Due serafiche parole che racchiudono un dolore immenso, infinito per la prematura scomparsa del figlio Cristiano. Il giovane il 12 luglio avrebbe compiuto 37 anni. Un destino crudele l’ha strappato prima del tempo alla vita, ai genitori – papà Marco, ex campione mondiale di moto, e mamma Paola -, alla sorella, agli amici.

Marco Lucchinelli, il destino beffardo di 'Cavallo pazzo'

Un destino beffardo. Cristiano, pilota e istruttore, era infatti in sella alla sua MV Agusta la sera della sciagura: un violentissimo scontro con un Range Rover, avvenuto martedì a Poggio Piccolo, frazione di Castel Guelfo. Dopo l’impatto con il Suv, la moto e Lucchinelli junior sono finiti contro la recinzione, e il rispettivo basamento in cemento armato, di uno stabilimento industriale distante una decina di metri dal luogo della collisione.
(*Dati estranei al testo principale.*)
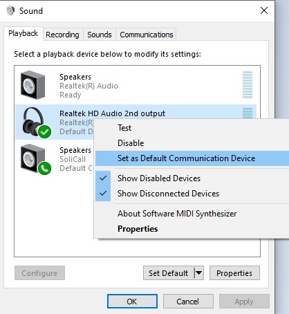This screenshot has height=314, width=289.
Task: Click the Sound window title icon
Action: (10, 10)
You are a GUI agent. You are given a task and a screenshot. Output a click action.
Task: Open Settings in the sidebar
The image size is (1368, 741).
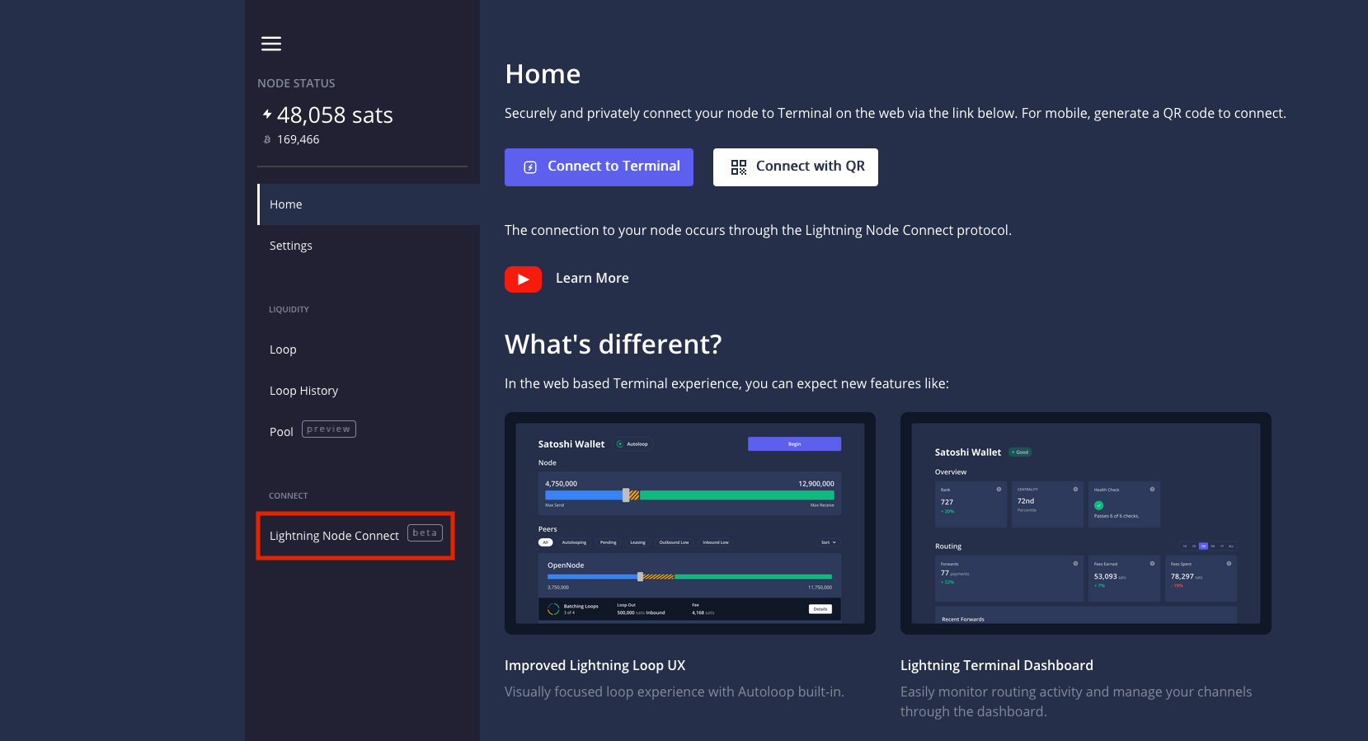point(291,246)
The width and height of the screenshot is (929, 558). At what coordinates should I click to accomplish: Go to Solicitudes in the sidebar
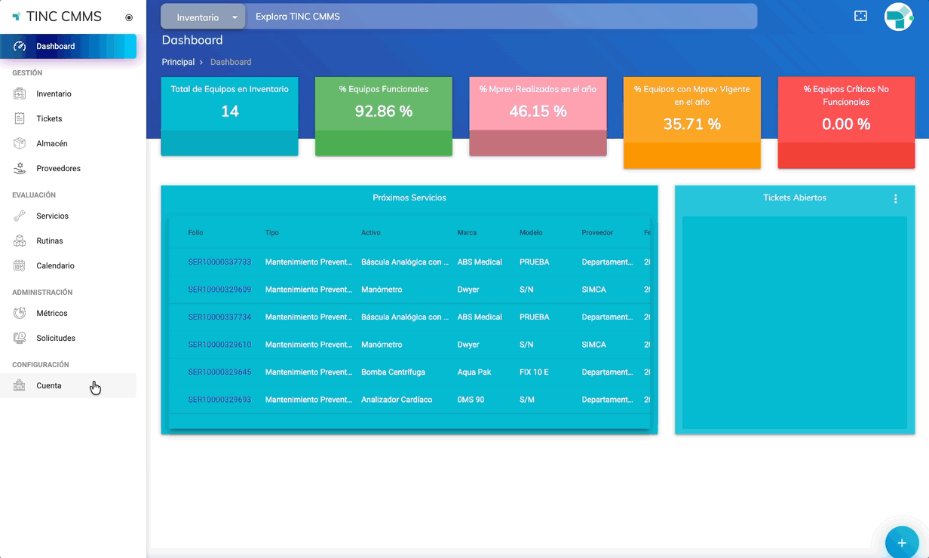(56, 339)
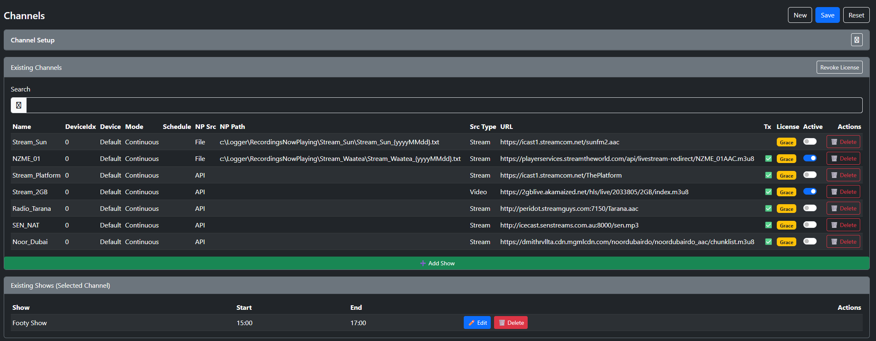Click the search clear icon
The width and height of the screenshot is (876, 341).
point(19,105)
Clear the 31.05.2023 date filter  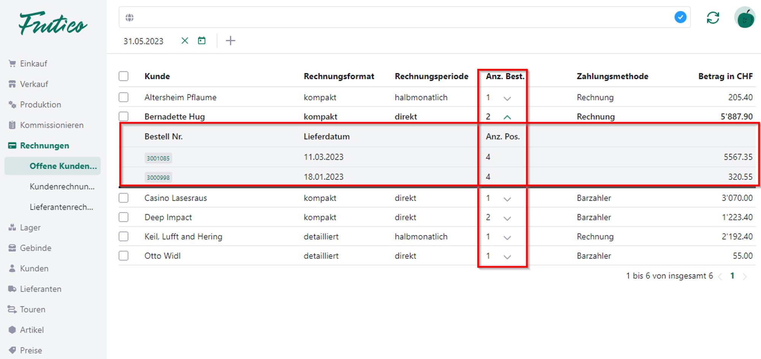(185, 41)
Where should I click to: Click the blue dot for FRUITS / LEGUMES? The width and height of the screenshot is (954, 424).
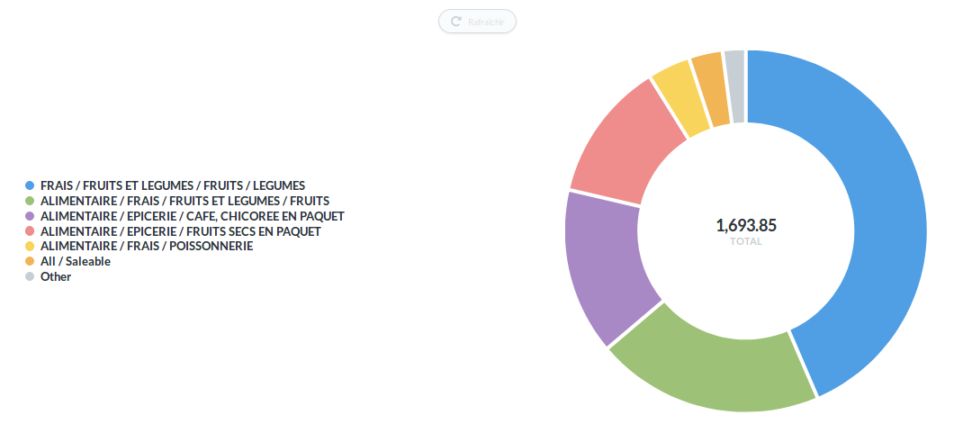30,185
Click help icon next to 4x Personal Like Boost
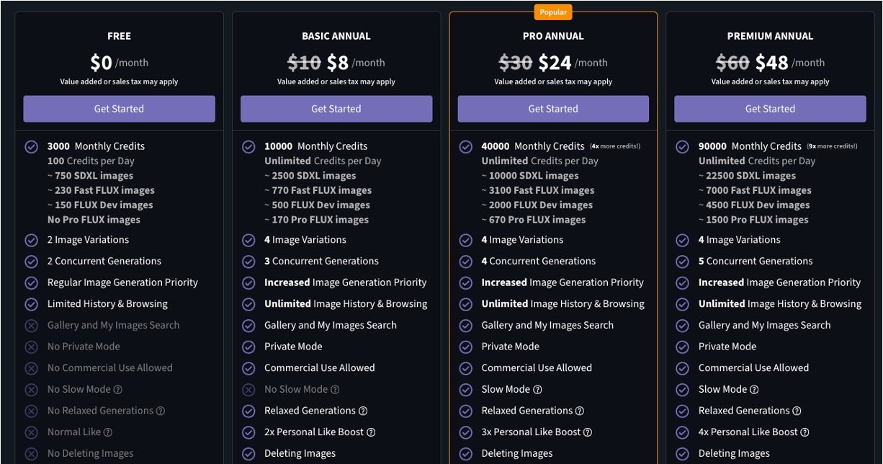This screenshot has height=464, width=883. point(805,432)
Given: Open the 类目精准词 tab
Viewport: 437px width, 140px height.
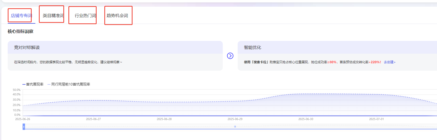Looking at the screenshot, I should pyautogui.click(x=53, y=16).
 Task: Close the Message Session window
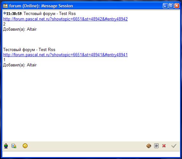tap(177, 6)
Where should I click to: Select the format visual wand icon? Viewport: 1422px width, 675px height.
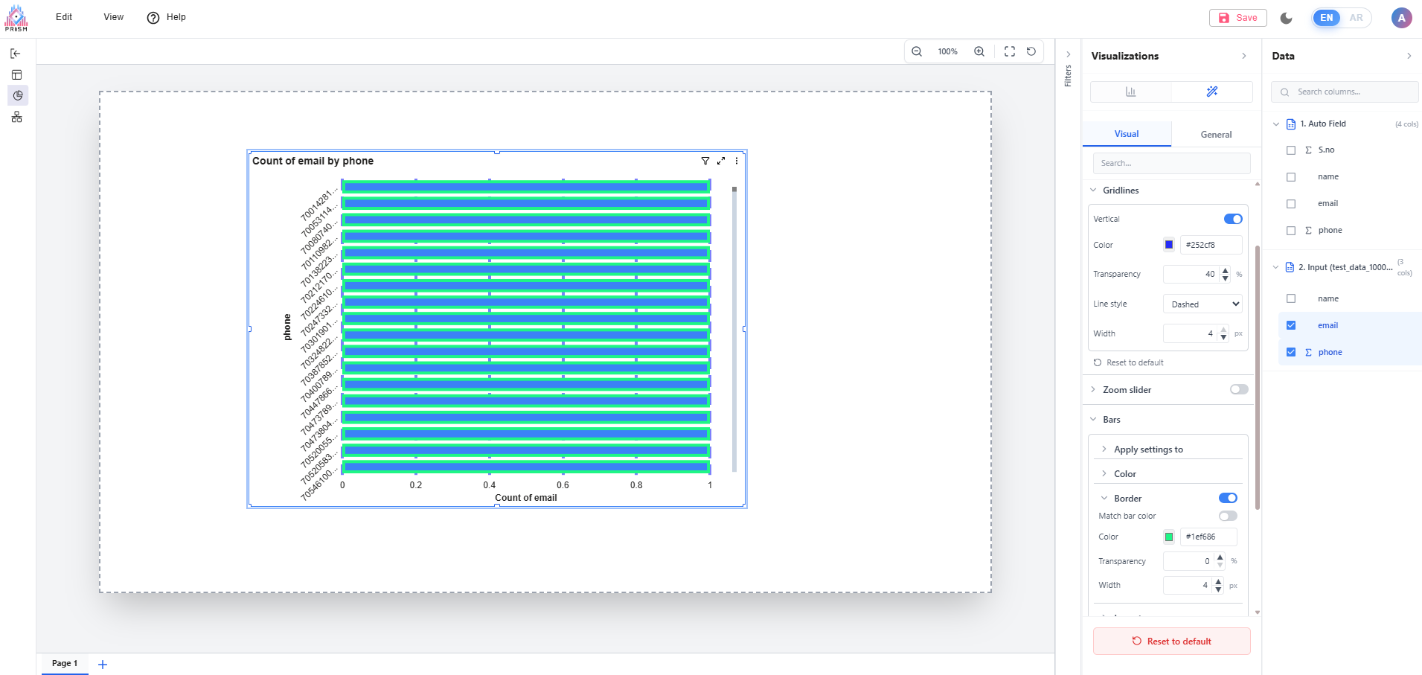click(x=1211, y=92)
Papà Marco non ha nemmeno la forza di parlare. Nel pomeriggio di ieri ha postato su Facebook una vecchia foto che lo ritrae, all’interno di un circuito, con un piccolo Cristiano. Un’immagine storica che li mostra entrambi sorridenti. E inconsapevoli di ciò che sarebbe successo anni dopo. Così la Lucchinelli Experience perde uno dei suoi massimi interpreti.

La realtà era nata nel 2014 per volere di Marco, Cristiano e di Fausto Ricci, pure lui ex pilota. Con un obiettivo: mettere a disposizione una struttura organizzata, trasmettendo ai partecipanti le tecniche di guida della moto e quel sentimento di passione di tutti coloro che vivono il mondo delle due ruote. Il tutto attraverso due filoni: da una parte i corsi specialistici per i piloti che vogliono migliorare la loro guida (senza mai smettere di ricercare nuovi talenti da inserire nel mondo professionistico), dall’altra i corsi sulla sicurezza stradale con tanto di lezioni in aula. Marco e Cristiano hanno creduto fortemente in questo progetto, al punto di dargli il loro nome.
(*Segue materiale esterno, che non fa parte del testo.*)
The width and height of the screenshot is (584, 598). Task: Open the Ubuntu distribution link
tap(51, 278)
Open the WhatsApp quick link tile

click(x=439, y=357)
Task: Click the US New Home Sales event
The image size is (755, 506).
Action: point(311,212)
Intanto ieri la notizia della perdita del 36enne ha bussato pure a casa Gresini. «Ci siamo rimasti malissimo – commenta Fausto, imolese due volte campione del mondo nella classe 125 cc e manager del Gresini Team –. Un ragazzo che muore in moto... Mi ha rattristato veramente tanto». Gresini parla da genitore: «Chi ha figli, e io ne ho quattro, sa come funziona. Il mio grande ha 22 anni, l’altro ne compirà 18 tra un mese e ha cominciato a correre in moto... Beh, la preoccupazione c’è. Ma questa è la vita».